「気」って何だろう?
我々は、科学的に解明できていないことは、現在わかっている知識を手掛かりに推測していくしかありません。
例えば量子力学の思考実験もその一例でしょう。
そのような試みは古代から行われてきたと思われます。
それは東洋医学の体系にも見られます。
当時は臓器とその機能について、観察から類推するしか方法がありませんでした。
そして、気、血(けつ)、水(すい)という概念を打ち立て、論理を組み立てたのです。
その中で、血と水はそれぞれ血液と組織液(リンパ液も含む)の事だと理解できます(ただし、その機能は現代のものと完全には一致しませんが)。
しかし、「気」については何だか得体が知れません。
それは、いったい何なのか?
私は、当時の人々には目に見ることは出来ないが、身の回りに確実に存在していた“気体”、つまり空気だったのではないかと考えています。
呼吸が出来なければ、確実に死に至ります。
ということは、この気体の中に、生命を維持するためのエネルギーのようなものが宿っているのだと、古代の人が考えても無理はありません。
食べ物を摂取しなければ生きて行けません。
これにも、何らかのエネルギーの存在を見出したことでしょう。
そのエネルギーのことを“気”と結論付けたのではないでしょうか?
現在は、科学によってそれが、約21%の酸素と78%の窒素と1%のその他の成分で構成される大気であることがわかっています。
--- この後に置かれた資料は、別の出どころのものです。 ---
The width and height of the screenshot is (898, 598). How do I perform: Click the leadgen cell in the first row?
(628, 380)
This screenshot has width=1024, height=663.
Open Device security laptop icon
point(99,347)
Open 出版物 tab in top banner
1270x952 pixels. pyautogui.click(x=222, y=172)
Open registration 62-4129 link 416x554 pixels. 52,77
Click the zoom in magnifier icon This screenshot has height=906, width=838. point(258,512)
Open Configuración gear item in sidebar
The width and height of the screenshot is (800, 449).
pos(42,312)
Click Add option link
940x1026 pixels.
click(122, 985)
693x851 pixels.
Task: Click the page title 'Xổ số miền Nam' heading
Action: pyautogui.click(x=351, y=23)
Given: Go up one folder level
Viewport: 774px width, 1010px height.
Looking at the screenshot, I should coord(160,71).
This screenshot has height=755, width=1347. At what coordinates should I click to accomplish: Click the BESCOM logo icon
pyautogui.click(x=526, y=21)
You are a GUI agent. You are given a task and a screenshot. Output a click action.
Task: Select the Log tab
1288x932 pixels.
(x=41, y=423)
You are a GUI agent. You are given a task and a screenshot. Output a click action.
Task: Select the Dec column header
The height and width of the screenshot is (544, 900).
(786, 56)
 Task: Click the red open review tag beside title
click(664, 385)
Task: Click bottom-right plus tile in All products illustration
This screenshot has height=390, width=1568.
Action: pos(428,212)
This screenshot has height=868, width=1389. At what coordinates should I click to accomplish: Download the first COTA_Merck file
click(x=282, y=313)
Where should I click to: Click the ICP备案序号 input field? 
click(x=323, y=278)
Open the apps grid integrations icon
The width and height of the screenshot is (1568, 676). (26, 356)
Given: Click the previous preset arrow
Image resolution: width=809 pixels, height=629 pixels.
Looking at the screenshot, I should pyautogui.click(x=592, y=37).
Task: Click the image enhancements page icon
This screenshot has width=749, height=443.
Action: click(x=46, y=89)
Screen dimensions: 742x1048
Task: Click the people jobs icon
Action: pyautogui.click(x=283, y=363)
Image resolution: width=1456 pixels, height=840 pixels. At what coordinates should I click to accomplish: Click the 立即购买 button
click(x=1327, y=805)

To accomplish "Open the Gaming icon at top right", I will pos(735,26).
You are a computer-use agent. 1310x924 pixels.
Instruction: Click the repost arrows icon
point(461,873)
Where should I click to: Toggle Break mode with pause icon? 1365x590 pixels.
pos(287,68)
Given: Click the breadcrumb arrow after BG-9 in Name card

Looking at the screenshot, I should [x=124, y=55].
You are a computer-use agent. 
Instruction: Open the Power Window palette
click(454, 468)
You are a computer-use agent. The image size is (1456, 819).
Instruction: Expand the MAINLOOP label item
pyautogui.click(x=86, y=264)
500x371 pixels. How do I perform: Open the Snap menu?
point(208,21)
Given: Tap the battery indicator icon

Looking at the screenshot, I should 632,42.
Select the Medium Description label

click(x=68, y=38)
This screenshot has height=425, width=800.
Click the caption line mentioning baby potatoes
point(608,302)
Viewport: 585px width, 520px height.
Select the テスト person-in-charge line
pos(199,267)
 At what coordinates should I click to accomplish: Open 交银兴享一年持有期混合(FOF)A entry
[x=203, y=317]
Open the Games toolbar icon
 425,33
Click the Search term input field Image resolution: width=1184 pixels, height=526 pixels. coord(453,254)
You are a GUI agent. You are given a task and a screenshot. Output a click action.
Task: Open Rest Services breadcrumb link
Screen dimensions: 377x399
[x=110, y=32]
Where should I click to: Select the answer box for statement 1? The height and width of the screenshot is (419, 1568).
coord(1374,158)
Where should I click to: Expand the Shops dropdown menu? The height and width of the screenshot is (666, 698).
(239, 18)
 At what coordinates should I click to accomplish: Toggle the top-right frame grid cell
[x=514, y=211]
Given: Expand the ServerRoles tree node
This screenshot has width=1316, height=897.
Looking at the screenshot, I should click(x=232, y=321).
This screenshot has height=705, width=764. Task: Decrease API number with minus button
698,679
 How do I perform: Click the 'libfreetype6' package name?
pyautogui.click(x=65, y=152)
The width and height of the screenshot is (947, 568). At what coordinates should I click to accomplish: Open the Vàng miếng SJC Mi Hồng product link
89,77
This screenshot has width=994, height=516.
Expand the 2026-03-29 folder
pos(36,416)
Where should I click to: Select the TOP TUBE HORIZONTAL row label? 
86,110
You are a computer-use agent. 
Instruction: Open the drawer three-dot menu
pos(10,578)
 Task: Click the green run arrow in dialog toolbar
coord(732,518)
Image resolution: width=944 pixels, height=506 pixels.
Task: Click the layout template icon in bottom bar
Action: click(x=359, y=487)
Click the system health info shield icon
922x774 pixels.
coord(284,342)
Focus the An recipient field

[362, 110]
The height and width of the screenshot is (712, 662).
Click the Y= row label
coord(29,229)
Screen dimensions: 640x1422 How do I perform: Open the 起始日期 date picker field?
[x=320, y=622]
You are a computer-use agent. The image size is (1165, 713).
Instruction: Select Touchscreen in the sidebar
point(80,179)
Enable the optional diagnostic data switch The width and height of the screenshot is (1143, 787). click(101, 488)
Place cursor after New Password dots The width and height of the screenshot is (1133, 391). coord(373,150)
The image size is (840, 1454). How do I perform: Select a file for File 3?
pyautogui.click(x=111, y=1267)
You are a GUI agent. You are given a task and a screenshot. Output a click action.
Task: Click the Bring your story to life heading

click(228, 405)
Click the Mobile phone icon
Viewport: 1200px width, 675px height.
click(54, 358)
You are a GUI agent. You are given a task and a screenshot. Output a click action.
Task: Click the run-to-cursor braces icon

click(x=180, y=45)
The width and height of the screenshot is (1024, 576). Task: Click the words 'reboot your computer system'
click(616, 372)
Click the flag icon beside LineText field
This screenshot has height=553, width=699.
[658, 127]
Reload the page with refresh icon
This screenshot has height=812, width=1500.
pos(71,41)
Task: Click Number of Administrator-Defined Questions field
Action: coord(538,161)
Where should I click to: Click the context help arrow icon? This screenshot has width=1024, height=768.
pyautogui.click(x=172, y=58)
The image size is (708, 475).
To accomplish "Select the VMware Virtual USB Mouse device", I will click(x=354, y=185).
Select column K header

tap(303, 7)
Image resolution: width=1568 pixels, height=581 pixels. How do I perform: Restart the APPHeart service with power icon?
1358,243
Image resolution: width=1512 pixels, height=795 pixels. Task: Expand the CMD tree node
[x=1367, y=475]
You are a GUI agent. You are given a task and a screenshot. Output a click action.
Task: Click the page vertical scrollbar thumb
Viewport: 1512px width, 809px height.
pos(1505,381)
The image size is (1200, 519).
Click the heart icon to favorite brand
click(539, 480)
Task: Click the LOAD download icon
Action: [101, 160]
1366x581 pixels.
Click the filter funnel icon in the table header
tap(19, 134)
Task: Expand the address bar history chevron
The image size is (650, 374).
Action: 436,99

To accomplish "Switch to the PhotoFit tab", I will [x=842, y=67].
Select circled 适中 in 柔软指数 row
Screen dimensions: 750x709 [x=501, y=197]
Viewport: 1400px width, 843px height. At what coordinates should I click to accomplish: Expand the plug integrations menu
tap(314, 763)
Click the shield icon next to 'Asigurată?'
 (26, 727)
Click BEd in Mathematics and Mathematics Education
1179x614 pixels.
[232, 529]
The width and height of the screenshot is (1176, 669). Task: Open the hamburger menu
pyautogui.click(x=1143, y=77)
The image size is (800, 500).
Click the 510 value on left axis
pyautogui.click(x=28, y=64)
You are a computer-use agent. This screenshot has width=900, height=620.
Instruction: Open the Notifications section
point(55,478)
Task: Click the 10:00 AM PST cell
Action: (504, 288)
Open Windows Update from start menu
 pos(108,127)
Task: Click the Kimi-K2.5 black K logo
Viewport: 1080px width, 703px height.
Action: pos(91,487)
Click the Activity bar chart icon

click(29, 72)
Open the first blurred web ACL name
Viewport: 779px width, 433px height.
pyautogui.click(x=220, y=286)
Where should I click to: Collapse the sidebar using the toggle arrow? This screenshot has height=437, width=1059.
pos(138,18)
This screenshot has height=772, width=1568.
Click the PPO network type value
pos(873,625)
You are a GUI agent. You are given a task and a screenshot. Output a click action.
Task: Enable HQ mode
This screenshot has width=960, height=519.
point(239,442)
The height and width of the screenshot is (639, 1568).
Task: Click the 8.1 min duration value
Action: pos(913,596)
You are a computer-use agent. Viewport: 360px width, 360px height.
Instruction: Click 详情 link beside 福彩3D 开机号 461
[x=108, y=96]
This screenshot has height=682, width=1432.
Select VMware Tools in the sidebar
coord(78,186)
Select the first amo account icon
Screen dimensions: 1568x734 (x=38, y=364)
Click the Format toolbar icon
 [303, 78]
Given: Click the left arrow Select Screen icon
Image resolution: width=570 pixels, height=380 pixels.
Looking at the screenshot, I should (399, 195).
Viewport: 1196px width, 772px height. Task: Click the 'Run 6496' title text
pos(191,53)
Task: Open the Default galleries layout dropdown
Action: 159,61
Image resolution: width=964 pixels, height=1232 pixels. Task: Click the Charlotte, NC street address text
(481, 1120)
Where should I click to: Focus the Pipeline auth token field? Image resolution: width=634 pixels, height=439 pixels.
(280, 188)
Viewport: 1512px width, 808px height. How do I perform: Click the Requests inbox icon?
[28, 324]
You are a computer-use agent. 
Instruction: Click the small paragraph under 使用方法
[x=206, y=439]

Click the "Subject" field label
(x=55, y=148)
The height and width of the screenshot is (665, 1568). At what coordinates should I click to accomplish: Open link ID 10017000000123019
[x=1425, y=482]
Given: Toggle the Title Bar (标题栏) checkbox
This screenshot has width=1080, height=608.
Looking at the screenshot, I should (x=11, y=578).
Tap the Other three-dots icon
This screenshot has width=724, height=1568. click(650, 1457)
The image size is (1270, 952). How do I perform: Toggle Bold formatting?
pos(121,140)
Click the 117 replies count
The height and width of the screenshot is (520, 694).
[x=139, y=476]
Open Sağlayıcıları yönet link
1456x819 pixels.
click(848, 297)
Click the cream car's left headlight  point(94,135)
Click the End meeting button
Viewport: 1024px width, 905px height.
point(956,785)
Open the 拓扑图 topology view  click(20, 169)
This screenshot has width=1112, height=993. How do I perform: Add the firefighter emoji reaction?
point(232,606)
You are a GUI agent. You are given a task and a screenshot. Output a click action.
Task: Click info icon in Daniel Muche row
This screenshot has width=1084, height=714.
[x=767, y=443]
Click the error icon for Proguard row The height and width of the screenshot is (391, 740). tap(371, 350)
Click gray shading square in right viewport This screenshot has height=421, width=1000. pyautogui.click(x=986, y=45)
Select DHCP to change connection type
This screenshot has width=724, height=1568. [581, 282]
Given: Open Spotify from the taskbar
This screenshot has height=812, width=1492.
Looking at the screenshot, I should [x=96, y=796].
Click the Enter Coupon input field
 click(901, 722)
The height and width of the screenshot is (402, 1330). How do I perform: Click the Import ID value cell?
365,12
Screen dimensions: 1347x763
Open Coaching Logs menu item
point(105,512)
その結果、気という概念だけが独り歩きしてしまったのだと思われます。
現代の物理学では、もっと小さな世界に目を向けています。
それは、冒頭でも触れた量子や、さらに小さな紐(弦)で出来た世界です。
今の科学では、それを直に確かめるすべはなく、古代の人々が行ったように思考実験でしか探ることが出来ません。
私たち人類がこの世に存在する間に、そこに到達できるのでしょうか。
そこはまさしく“悟り”の世界なのかもしれません。